Situata nell’Europa centrale, la Polonia, stato membro dell’Unione europea, della NATO e dell’ONU, ha una storia lunga più di un millennio testimoniata dalle numerose zone turistiche ancora esistenti nella maggior parte delle sue città. Il territorio polacco è costituito in gran parte da una vasta pianura che si estende dal mar Baltico a nord fino ai Carpazi a sud. La regione a nord-est del Paese, la Terra dei laghi della Masuria, è scarsamente popolata e manca di risorse per l’agricoltura e l’industria, mentre a sud ed a ovest si estende una vasta regione pianeggiante che corre fino ai Sudeti al confine con la Repubblica Ceca e la Slovacchia fino ai Carpazi al confine con la Repubblica Ceca, la Slovacchia e l’Ucraina. Una delle più famose personalità che hanno contribuito a rendere la Polonia una terra di grande interesse artistico è Fryderyk Chopin, il compositore più rappresentativo della nazione, a cui è intitolato il prestigioso Concorso pianistico internazionale Frédéric Chopin che si svolge a Varsavia ogni cinque anni. In questa breve guida troverete informazioni e suggerimenti su cosa vedere in Polonia.

Cosa vedere in Polonia

La principale città della Polonia è Varsavia, situata nella parte centro-orientale della nazione sul fiume Vistola. Varsavia è il principale centro scientifico, culturale, politico ed economico della Polonia e conserva numerosissimi luoghi d’interesse storico e artistico da visitare. Conosciuta con il nome di “Parigi del nord” per i suoi ampi viali alberati e la struttura architettonica classicheggiante e di ampio respiro, durante la seconda guerra mondiale Varsavia venne quasi completamente distrutta e la successiva ricostruzione ne cambiò sensibilmente il carattere e l’assetto urbanistico. Tra gli edifici più importanti è da segnalare il Palazzo della Cultura e della Scienza, alto 237 metri e con 42 piani che per diversi decenni è stato il secondo edificio più alto d’Europa. Una delle maggiori attrattive è costituita, invece, dalla Città Vecchia, che corrisponde all’incirca alla “Vecchia Varsavia”, il primo nucleo urbano della città risalente al XIII secolo. Seriamente danneggiato dagli eventi bellici, questo quartiere venne ricostruito con precisione negli anni cinquanta e sessanta basandosi in gran parte sulle famose vedute attribuite al Canaletto. Il cuore della città vecchia è costituito dal Rynek Starego Miasta, attorno a cui si dipana un reticolo di vicoli e stradine molto suggestivi, tra cui la bella via Piwna, su cui si affacciano numerosi palazzi in stile neoclassico e barocco. Altri importanti luoghi da visitare sono il Palazzo di Wilanów, costruito alla fine del XVII secolo per il re Giovanni III Sobieski e il “Giardino Sassone“, il primo parco pubblico aperto ai cittadini, costruito tra il XVII e il XVIII secolo, con 21 statue delle muse e delle virtù, l’orologio solare e una fontana costruita sul modello del tempio di Vesta di Tivoli. All’entrata di questo parco è situato il “Monumento al Milite ignoto”.

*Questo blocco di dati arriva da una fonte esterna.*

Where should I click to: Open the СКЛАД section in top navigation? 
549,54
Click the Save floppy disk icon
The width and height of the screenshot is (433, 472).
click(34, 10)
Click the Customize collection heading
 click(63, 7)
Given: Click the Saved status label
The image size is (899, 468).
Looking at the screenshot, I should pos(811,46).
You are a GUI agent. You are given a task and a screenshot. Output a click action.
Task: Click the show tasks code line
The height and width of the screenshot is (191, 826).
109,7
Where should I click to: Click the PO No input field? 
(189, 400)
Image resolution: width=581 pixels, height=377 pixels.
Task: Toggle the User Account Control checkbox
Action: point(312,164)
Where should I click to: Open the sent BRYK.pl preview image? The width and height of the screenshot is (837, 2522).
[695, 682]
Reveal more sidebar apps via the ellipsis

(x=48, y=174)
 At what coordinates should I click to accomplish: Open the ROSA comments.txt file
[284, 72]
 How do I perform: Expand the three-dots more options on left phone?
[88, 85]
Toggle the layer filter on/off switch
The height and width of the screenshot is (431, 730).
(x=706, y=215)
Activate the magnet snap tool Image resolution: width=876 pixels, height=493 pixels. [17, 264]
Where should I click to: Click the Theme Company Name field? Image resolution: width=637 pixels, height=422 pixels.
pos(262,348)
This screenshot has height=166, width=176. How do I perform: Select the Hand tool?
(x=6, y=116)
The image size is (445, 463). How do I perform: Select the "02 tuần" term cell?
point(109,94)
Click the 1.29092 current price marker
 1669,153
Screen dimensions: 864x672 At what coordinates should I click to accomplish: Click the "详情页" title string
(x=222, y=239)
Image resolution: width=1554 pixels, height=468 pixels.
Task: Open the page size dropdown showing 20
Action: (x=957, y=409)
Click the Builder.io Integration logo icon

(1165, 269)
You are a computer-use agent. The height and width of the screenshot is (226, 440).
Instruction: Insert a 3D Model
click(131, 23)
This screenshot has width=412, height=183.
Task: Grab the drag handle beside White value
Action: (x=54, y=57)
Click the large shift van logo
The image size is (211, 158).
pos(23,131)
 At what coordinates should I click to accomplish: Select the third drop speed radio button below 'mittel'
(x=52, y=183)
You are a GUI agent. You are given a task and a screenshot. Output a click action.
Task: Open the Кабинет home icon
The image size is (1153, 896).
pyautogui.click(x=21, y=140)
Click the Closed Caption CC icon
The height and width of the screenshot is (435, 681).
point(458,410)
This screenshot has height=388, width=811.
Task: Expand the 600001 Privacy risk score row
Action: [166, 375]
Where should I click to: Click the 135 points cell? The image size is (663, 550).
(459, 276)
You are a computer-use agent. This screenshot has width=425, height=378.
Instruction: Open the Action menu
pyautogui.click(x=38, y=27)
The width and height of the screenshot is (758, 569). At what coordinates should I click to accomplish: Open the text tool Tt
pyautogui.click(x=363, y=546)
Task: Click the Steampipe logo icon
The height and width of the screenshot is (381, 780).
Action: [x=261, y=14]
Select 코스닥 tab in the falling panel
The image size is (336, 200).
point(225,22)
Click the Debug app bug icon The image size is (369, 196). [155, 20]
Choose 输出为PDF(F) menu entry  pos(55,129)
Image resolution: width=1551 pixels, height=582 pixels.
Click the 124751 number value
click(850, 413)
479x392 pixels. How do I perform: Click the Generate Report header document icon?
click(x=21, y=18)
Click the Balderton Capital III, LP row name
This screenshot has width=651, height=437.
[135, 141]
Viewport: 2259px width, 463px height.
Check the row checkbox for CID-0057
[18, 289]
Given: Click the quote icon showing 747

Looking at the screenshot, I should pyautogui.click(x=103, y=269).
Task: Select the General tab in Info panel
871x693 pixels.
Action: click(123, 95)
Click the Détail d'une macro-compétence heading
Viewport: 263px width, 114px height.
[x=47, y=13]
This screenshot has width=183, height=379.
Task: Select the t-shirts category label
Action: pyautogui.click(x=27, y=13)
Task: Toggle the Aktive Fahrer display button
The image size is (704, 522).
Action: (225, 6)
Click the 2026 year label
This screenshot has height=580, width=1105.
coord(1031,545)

Oltre a Varsavia sono tante le città di grande interesse culturale come Torun, situata sulle rive del fiume Vistola nel centro-nord della Polonia. Il centro storico di Torun, si compone di due parti: la Città Vecchia e la Città Nuova, precedentemente separate e unite solo nel 1454. Il centro storico è uno dei complessi architettonici più importanti della Polonia e dell’Europa centro-orientale iscritto nel 1997 nella lista del Patrimonio dell’umanità dell’UNESCO. Tra i monumenti più importanti sono da ricordare il Municipio della Città Vecchia, situato al centro della Piazza del Mercato della Città Vecchia, la Basilica cattedrale di San Giovanni Battista e San Giovanni Evangelista e la Chiesa di San Giacomo. Altre due sono le principali città della Polonia di grande interesse culturale: Cracovia e Danzica. La prima è una delle più antiche ed estese dello stato polacco ed è celebre per le sue architetture religiose come la Chiesa di Santa Maria e la Cattedrale del Wawel, facente parte dell’omonimo complesso antico della città situato sull’altrettanto omonima collina. Danzica, invece, considerata la seconda città della Polonia, custodisce un ingente patrimonio storico e culturale e possiede molti edifici e monumenti di pregio in stile gotico, rinascimentale, manierista e barocco tra cui alcuni dei più significativi esempi del gotico baltico come la Basilica di Santa Maria.